■ Exercise material:
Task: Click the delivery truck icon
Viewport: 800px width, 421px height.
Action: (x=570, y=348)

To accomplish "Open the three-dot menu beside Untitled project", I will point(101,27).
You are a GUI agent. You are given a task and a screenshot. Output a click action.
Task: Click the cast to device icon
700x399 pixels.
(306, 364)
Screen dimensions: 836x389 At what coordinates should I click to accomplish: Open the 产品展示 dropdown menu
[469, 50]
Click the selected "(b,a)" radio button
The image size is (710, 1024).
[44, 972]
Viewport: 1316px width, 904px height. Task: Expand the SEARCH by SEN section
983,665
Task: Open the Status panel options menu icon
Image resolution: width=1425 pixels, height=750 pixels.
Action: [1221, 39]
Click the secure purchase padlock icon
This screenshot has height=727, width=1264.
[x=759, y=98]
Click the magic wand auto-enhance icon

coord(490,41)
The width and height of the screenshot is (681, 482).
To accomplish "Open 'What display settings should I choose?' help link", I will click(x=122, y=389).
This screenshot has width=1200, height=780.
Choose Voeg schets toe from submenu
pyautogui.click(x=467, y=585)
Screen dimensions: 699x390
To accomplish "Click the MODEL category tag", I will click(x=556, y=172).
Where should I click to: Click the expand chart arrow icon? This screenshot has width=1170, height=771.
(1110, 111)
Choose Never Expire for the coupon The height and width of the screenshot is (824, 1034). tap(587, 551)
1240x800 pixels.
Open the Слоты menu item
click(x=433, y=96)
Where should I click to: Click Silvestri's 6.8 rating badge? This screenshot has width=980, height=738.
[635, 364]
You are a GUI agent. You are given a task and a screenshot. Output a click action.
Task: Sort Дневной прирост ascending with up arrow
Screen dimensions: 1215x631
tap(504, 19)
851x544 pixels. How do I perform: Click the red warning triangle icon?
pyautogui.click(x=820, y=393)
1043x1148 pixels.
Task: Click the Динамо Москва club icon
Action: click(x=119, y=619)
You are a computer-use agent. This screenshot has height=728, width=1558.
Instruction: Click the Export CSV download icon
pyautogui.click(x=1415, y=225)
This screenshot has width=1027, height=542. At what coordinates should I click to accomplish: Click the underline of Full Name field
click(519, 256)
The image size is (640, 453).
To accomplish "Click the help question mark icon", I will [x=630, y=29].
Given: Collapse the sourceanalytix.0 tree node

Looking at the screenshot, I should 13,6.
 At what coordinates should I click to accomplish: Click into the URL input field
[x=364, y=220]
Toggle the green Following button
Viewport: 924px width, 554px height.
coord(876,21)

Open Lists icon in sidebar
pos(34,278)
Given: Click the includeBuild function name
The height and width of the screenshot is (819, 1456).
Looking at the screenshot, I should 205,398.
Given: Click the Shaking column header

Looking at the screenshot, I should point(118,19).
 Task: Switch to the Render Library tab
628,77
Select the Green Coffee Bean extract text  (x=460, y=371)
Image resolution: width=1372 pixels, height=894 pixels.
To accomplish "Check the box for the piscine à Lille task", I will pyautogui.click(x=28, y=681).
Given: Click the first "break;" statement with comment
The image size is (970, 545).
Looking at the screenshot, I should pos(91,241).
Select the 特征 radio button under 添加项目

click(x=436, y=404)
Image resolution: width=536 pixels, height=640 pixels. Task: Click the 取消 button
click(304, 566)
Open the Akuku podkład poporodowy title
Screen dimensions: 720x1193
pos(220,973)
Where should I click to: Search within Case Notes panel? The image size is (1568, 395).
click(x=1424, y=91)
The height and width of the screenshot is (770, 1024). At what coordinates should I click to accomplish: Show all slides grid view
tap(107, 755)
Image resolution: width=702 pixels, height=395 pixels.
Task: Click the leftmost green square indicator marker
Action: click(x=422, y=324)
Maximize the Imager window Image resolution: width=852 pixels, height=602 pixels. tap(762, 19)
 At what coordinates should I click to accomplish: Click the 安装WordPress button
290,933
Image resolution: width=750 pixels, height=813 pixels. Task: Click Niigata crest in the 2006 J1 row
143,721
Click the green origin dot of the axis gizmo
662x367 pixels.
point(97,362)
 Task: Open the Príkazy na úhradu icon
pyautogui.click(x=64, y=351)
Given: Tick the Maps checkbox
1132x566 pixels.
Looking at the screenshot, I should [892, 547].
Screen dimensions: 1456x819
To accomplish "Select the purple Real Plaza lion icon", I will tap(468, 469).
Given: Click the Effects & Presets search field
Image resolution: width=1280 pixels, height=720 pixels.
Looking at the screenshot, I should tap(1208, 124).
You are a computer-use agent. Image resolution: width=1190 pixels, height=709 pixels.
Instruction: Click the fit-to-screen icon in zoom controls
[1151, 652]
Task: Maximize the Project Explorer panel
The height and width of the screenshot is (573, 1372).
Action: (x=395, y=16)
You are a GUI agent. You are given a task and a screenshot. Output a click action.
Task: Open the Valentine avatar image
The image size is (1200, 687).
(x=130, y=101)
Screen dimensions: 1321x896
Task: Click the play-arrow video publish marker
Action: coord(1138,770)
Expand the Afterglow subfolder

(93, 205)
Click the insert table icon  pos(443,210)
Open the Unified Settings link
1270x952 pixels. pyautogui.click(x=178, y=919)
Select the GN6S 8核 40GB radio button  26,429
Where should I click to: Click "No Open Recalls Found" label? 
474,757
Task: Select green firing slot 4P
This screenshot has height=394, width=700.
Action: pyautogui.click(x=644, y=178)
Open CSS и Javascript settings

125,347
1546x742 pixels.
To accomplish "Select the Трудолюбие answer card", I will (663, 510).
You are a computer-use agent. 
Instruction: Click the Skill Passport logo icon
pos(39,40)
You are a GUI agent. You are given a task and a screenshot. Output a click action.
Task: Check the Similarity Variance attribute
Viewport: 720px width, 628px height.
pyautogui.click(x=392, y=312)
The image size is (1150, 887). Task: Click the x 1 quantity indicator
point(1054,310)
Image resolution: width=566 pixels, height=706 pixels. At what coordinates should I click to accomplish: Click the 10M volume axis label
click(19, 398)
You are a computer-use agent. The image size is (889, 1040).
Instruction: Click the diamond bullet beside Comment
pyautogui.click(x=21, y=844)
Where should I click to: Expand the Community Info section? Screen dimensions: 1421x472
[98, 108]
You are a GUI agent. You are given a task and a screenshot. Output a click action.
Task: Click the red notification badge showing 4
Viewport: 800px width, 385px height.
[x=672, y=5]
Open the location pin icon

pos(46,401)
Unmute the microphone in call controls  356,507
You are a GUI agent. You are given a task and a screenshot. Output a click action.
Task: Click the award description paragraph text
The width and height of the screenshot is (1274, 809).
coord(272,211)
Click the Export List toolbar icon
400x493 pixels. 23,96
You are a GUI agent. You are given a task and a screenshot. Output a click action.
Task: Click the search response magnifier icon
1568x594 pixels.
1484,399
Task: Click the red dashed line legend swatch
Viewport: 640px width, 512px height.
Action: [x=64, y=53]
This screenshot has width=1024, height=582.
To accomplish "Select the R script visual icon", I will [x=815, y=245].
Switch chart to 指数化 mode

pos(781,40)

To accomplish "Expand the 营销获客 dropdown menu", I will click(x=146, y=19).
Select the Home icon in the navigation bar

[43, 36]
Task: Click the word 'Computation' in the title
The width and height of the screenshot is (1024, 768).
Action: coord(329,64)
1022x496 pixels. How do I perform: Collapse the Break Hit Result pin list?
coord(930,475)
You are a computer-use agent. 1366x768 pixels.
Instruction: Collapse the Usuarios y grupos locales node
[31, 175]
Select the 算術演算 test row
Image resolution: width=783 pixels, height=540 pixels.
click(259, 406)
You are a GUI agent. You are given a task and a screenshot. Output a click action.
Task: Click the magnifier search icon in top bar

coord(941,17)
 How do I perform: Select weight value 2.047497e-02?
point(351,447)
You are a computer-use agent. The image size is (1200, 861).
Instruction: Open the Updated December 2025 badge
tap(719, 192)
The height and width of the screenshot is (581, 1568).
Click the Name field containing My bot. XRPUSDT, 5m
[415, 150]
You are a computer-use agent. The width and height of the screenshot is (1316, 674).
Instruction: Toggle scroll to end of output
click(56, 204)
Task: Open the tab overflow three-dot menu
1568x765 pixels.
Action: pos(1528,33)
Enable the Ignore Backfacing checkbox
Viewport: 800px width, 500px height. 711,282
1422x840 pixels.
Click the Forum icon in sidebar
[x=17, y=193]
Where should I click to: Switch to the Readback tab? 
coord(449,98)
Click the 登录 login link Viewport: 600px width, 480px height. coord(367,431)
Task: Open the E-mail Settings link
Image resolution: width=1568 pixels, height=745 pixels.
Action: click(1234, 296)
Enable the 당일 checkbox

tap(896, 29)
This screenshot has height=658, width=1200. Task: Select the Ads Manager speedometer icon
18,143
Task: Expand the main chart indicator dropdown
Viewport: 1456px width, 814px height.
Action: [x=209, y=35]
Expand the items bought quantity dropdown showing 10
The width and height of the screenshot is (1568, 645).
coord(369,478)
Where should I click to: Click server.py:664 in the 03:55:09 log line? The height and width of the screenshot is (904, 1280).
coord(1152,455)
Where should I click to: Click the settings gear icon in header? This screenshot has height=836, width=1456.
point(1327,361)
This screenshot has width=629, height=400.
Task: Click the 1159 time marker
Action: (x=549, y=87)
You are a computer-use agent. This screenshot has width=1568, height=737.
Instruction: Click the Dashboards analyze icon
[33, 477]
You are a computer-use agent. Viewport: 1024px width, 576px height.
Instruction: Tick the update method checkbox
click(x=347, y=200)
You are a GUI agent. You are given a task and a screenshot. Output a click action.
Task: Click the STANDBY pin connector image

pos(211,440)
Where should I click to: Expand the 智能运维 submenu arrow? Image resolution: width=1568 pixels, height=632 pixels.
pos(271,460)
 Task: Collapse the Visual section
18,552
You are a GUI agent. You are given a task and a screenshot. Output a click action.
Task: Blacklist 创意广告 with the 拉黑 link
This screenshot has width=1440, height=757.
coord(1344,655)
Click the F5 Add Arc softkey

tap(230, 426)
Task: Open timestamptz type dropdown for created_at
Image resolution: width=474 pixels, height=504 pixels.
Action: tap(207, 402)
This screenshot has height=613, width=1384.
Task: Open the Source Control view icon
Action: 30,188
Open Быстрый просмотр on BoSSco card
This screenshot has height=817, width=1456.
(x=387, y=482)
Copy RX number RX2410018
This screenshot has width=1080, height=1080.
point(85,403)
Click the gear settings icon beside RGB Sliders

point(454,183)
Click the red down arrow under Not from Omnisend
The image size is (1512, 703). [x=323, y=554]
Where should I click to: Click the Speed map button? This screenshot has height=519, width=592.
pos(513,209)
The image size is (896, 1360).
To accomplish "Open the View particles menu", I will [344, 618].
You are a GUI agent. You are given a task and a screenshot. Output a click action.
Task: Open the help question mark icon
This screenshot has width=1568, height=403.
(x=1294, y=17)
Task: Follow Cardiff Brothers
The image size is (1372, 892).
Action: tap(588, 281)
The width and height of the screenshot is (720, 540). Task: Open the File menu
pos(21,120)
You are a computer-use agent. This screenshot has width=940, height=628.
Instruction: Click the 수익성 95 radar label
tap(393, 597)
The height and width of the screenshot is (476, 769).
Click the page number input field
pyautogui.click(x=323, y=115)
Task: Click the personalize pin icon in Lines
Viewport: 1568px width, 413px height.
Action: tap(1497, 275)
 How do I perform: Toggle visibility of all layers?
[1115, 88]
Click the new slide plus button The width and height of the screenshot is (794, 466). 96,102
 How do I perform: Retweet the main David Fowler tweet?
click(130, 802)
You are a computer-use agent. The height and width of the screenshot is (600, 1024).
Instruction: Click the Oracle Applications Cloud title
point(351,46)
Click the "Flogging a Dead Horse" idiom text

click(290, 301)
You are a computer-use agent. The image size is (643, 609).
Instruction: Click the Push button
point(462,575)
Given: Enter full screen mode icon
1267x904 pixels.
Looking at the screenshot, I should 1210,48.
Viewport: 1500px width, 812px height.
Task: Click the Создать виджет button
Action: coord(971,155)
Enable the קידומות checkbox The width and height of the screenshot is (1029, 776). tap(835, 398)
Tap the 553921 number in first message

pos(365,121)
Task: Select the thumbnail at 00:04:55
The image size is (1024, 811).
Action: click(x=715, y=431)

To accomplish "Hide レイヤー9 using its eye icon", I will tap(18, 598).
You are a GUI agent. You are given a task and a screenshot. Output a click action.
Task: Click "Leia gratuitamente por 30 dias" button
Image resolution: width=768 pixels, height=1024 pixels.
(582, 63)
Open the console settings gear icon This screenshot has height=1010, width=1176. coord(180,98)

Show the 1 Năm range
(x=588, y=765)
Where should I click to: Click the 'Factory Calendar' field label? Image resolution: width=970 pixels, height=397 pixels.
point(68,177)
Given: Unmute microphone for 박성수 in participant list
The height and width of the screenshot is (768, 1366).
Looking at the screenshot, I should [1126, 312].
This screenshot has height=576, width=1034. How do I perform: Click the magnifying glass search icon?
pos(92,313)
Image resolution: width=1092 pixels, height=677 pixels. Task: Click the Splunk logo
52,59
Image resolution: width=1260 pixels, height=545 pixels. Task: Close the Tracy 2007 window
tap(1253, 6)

■ Problem requirements:
Return, word for word, the lines of the data above from the line with "The width and height of the screenshot is (681, 482)." through the line with "Screen dimensions: 699x390", inclusive.

■ Worked solution:
The width and height of the screenshot is (681, 482).
To accomplish "Open 'What display settings should I choose?' help link", I will click(x=122, y=389).
This screenshot has width=1200, height=780.
Choose Voeg schets toe from submenu
pyautogui.click(x=467, y=585)
Screen dimensions: 699x390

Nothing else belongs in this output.